→ Problem A:
Reproduce the data entries without any changes, everything from their first line down to and including the line containing "point(428,284)".
— Start Document text —
If Evidence Mattered…

I post fairly frequently about my multiple problems with school voucher programs, and I apologize for the repetition, but really!

Vouchers tend to be a “work around” the First Amendment–a mechanism for transferring tax dollars to religious schools; they steal critical resources from public schools that need those resources; they are re-segregating the schools…I could go on.

Vouchers were marketed as a mechanism allowing poor kids to escape from failing public systems and enroll instead in private schools that would give them a much better education. Proponents also argued that having to compete for students would lead to the improvement of the public schools.

It hasn’t worked out that way. Vouchers are increasingly used by families that would have and could have sent their children to parochial schools with or without them (in Indiana, families making up to 100,000 a year); meanwhile, starving public schools of resources doesn’t exactly help them improve.

Most significantly, research consistently shows that those “superior” private/parochial schools have failed to improve the educational outcomes of the children who use vouchers to attend them.

Brookings recently added to the available evidence

Four recent rigorous studies—in the District of Columbia, Louisiana, Indiana, and Ohio—used different research designs and reached the same result: on average, students that use vouchers to attend private schools do less well on tests than similar students that do not attend private schools. The Louisiana and Indiana studies offer some hints that negative effects may diminish over time. Whether effects ever will become positive is unclear.

The four different studies analyzed by Brookings used four different methodologies, but arrived at the same conclusion: on average, students that use vouchers to attend private schools do less well on tests than similar students who do not attend private schools. The four recent studies thus replicated the results of eight previous research projects, which Brookings also referenced.

The Trump Administration–and especially Betsy DeVos, Secretary of Education–have been pushing voucher expansion. DeVos was largely responsible for the expansion of charter and voucher schools in Michigan, and does not appear to be deterred by the fact that student performance declined dramatically. An article in a Michigan newspaper, reproduced in the Washington Post, reported

In Detroit, parents of school-age children have plenty of choices, thanks to the nation’s largest urban network of charter schools.

What remains in short supply is quality.

In Brightmoor, the only high school left is Detroit Community Schools, a charter boasting more than a decade of abysmal test scores and, until recently, a superintendent who earned $130,000 a year despite a dearth of educational experience or credentials.
— End Document text —
→ Problem B:
In the post on school vouchers, which four places were covered by the recent studies that Brookings analyzed?
— Start Material for this exercise —
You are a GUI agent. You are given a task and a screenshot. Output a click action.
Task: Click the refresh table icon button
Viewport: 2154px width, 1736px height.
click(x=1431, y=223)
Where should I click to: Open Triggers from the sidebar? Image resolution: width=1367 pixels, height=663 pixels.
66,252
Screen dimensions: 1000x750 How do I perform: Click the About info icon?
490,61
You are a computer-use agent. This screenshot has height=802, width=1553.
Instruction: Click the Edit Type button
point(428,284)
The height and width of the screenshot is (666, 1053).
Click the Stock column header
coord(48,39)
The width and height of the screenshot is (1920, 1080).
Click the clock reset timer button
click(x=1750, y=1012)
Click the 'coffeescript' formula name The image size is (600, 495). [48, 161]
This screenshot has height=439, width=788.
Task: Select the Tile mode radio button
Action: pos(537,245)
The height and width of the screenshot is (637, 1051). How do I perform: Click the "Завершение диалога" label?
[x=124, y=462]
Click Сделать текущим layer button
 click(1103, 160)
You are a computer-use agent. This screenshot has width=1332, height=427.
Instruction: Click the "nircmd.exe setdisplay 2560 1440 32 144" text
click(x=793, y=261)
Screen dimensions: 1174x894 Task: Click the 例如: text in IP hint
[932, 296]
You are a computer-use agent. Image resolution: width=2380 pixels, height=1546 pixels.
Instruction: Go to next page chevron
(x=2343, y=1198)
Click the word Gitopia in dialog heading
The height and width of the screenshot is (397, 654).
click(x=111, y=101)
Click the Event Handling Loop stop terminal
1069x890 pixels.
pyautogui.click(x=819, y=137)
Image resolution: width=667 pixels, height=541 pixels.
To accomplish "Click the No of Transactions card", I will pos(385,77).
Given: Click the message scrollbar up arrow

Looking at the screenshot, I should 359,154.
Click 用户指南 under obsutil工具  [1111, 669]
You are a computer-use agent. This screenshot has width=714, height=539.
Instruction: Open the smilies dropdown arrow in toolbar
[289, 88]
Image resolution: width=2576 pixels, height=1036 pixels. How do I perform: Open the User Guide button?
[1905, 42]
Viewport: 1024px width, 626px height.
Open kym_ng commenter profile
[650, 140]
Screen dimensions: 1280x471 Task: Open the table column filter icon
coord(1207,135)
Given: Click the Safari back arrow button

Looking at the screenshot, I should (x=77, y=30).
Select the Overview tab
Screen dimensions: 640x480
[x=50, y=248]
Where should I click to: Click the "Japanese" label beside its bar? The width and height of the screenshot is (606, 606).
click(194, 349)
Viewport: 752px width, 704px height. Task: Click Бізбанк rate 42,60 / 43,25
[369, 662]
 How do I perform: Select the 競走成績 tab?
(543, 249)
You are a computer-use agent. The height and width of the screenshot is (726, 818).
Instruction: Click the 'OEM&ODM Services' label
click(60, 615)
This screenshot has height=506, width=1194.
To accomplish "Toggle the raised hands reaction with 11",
— End Material for this exercise —
→ Expected answer A:
You are a GUI agent. You are given a task and a screenshot. Output a click action.
Task: Click the refresh table icon button
Viewport: 2154px width, 1736px height.
click(x=1431, y=223)
Where should I click to: Open Triggers from the sidebar? Image resolution: width=1367 pixels, height=663 pixels.
66,252
Screen dimensions: 1000x750 How do I perform: Click the About info icon?
490,61
You are a computer-use agent. This screenshot has height=802, width=1553.
Instruction: Click the Edit Type button
point(428,284)

→ Expected answer B:
The District of Columbia, Louisiana, Indiana, and Ohio.